** Records for the exercise follows **

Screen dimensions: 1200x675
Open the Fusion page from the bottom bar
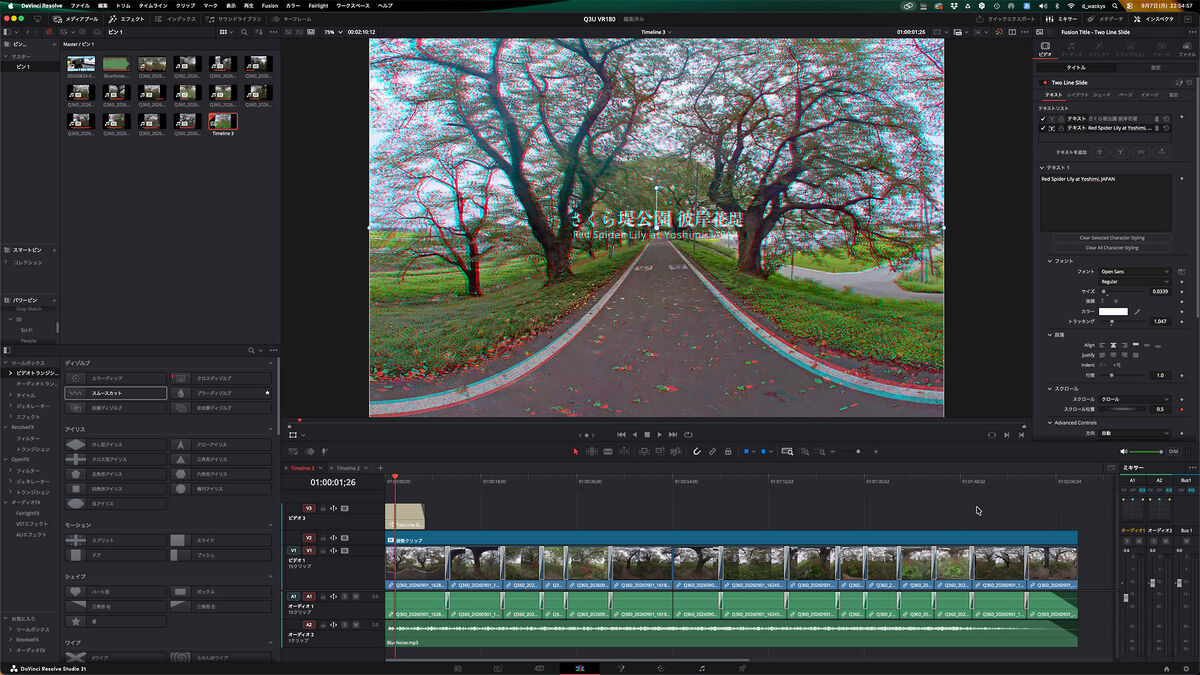coord(620,667)
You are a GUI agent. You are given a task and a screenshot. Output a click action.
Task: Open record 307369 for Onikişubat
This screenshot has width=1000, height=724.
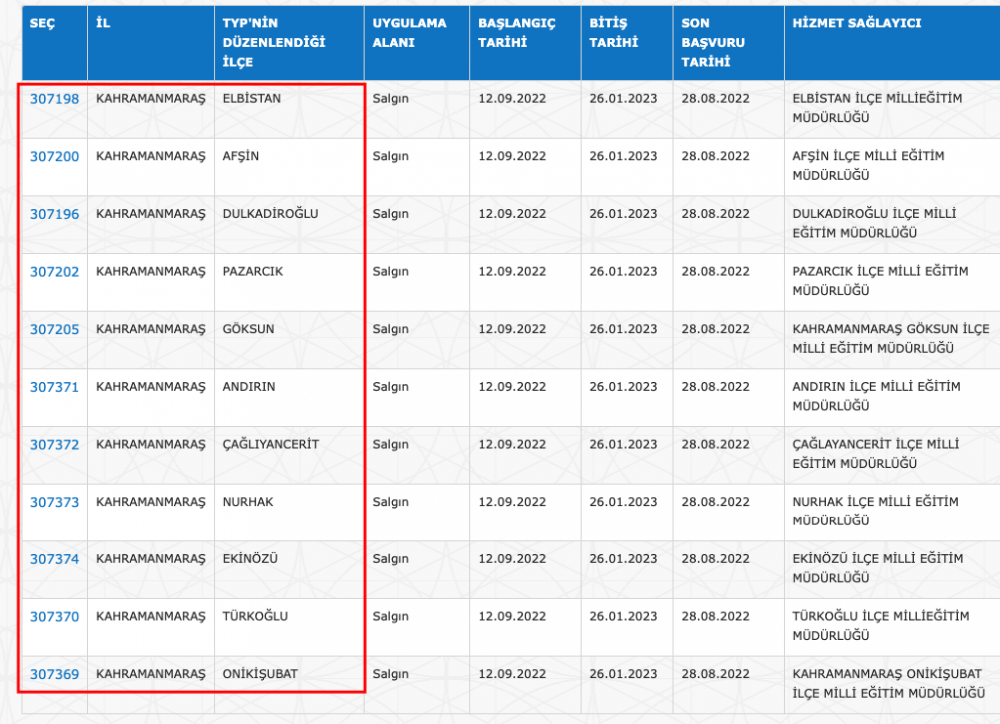pos(54,675)
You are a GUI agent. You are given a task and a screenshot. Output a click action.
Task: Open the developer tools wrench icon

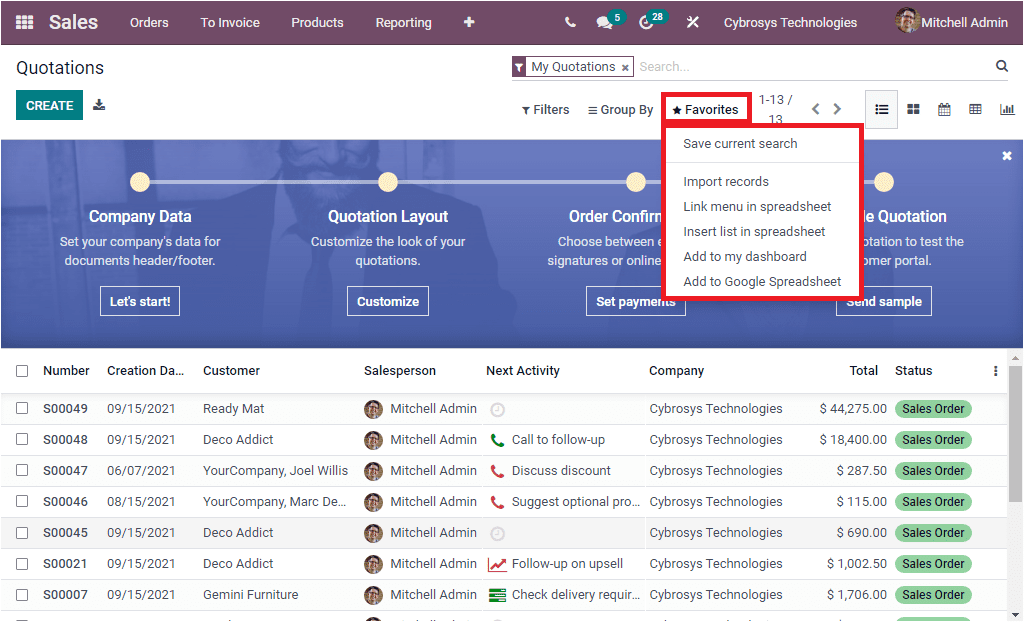tap(692, 22)
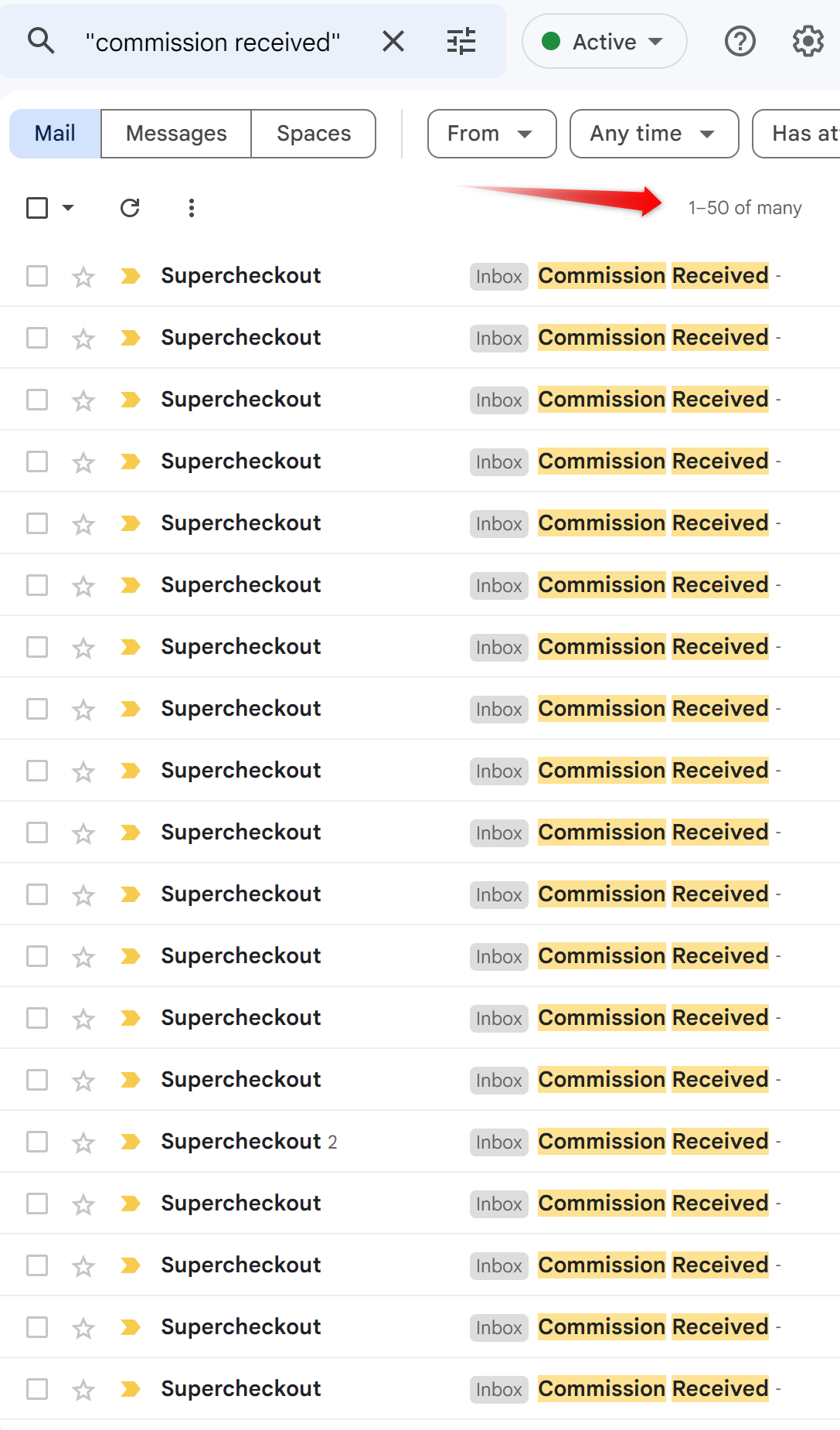The height and width of the screenshot is (1430, 840).
Task: Open advanced search options icon
Action: click(461, 41)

** End of Records for the exercise **

◆ About this task
Could you reproduce the listing above exactly and drop every picture?

◆ The completed task
Screen dimensions: 1200x675
Open the Fusion page from the bottom bar
coord(620,667)
You are a GUI agent. You are given a task and a screenshot. Output a click action.
Task: Open record 307369 for Onikişubat
This screenshot has width=1000, height=724.
pos(54,675)
You are a GUI agent. You are given a task and a screenshot. Output a click action.
Task: Open the developer tools wrench icon

tap(692, 22)
The height and width of the screenshot is (1430, 840).
Task: Open advanced search options icon
Action: click(461, 41)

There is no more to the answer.